Do you like emojis?

We all know a few emoji haters, some who refuse to use the cheerful graphics we inject into electronic messages that are cartoonish. Perhaps they recall a period before emoji, when we used simple emoticons such as:-(in our chats, and they prefer what is familiar to them. Perhaps it’s because they feel cheap writing emoji and fear that novel symbols are progressively diluted with language.

But whatever the reason, emoji are a part of pop culture and here to stay. Although invented by Japanese cell phone carrier SoftBank in the 1990s, emoji gained truly global popularity in the 2010s when Apple and Android phones started supporting them. Initially, 608 symbols were offered, but the library quickly expanded. Today, all major phone providers support over 2,800 emoji. 

But why did emoji become a universal part of our online language? Well, it links back to the argument in the previous post. Because writing removes the body from language, many of our communicative tools are lost. Emoji help to fill this void.

Two particularly useful ways to think about emoji are available. Next, as gestures with emblems. In short, gestures are any physical action you use to express your point, such as keeping your hands apart to show that a fish was “this big one.” However, theorists describe emblem gestures as gestures that have a particular name. Each English speaker, for instance, knows what a wink or a thumbs-up means, and you can even find their names and meanings listed in English dictionaries.

The roaring success of emoji is, in part, due to their providing emblem gestures in writing – a place previously lacking them. We now have, on our smartphone keyboards, the power to flip someone off (🖕), wave (👋), wish luck (🤞) and roll our eyes (🙄). 

But not all emoji are emblem gestures – some are illustrations. We use these emoji to reinforce the meaning of our messages and illustrate context. Birthday messages are a shining example of this. These days, when we receive “happy birthday” messages from friends, they’re often accompanied by a range of illustrative emoji, like the birthday cake (🎂), balloon (🎈) or gift (🎁). We also often combine these context-dependent emoji with others that have broader meanings, like sparkles (✨) and hearts (❤️).
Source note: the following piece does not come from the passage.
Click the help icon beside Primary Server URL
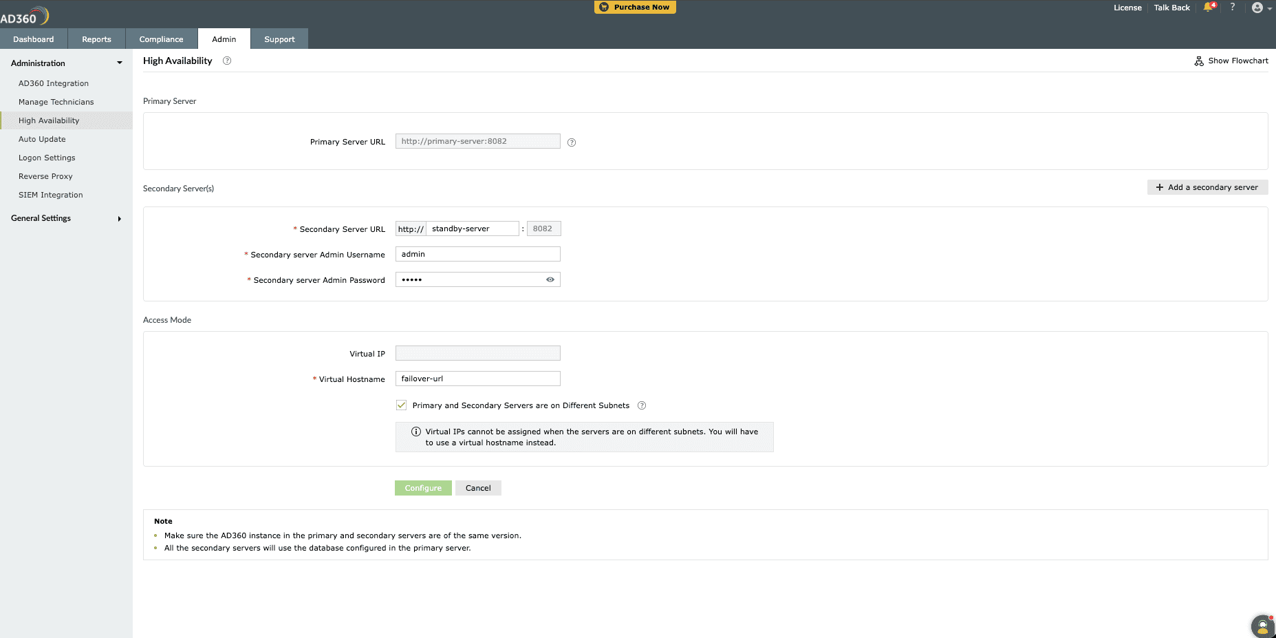 click(x=572, y=142)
Love them or hate them, emoji filled a gap in our informal writing and added new layers of meaning to our messages. They are colorful representations of our physical world, and add nuance and flair to our chats.

Pessimistic over the impact of technology – and especially TV – on society, the sociologist Ray Oldenburg certainly didn’t have online spaces in mind when he coined the term third place in 1989.

This term was used by Oldenburg to refer to social spaces, apart from the first place of residence and the second place of work. For friendly environments, which emphasize leisure, relaxation, conversation and playfulness, third places are notable. These were important to social life, civic participation and the democratic process, Oldenburg thought, citing pubs and cafés as primary examples.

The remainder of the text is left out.